The assist came as a result of Cal Clutterbuck’s second goal of the game as Prince took a pass from Dennis Seidenberg, entered the offensive zone, and got a shot off from between the top of the face-off circles. The shot was stopped by Flyers’ goaltender Brian Elliott but crashing the net, Clutterbuck was able to put the rebound home to cut the Flyers’ lead to 4-2 in what turned out to be a 6-4 loss.
His one goal came on a breakaway against the New York Rangers on Jan. 11. The play all started in the defensive zone when Scott Mayfield chipped the puck up-ice past a pinching Brady Skjei and that left Prince unguarded in the neutral zone. The puck slowly bounced to him but when it finally got to him he took off down the right-wing. Already with a step on Kevin Shattenkirk, he beat goaltender Ondrej Pavelec stick-side to give the Isles a 2-1 lead in an eventual 7-2 win.
Prince will once again be a restricted free agent this summer but this time around, things feel a little bit different.

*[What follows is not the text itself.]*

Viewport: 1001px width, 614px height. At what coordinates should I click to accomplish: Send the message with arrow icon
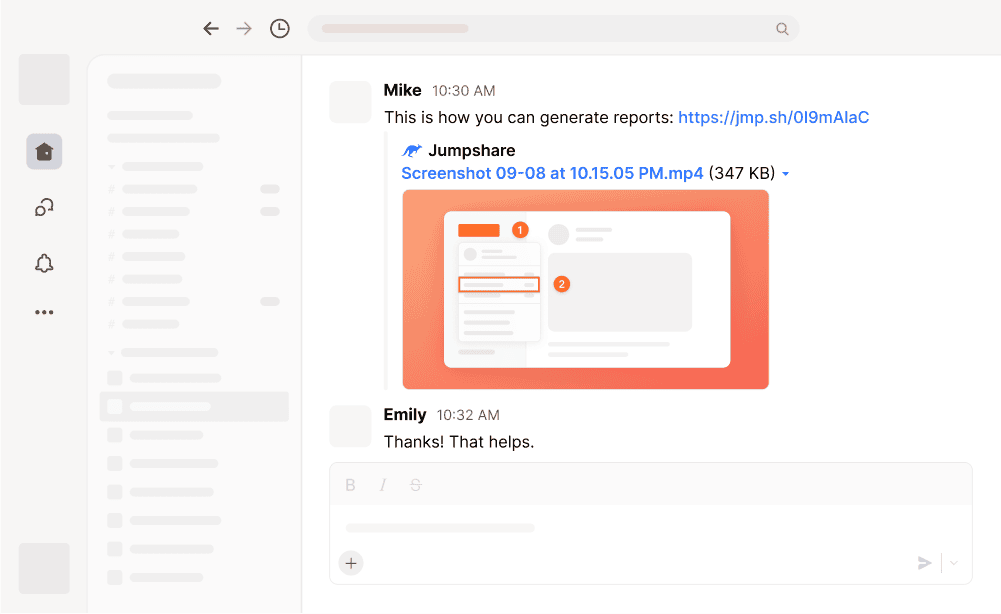point(924,563)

There is no doubt that Prince is capable of playing at the NHL level but the question prevails, will that be for the Islanders?
It was an unlucky season for Prince but either way, two points in 14 games isn’t all that impressive; If he would have played a full 82 game season at that pace, his numbers would be equivalent to just under 12 points.
With Lou Lamoriello—the newly named president of hockey operations—in charge, things will be different. There will be accountability and just because you played in the NHL last season doesn’t mean you’re guaranteed to play in it the following season.
That is something Lamoriello and the Isles’ management will have to address this offseason as Prince is in need of a new contract.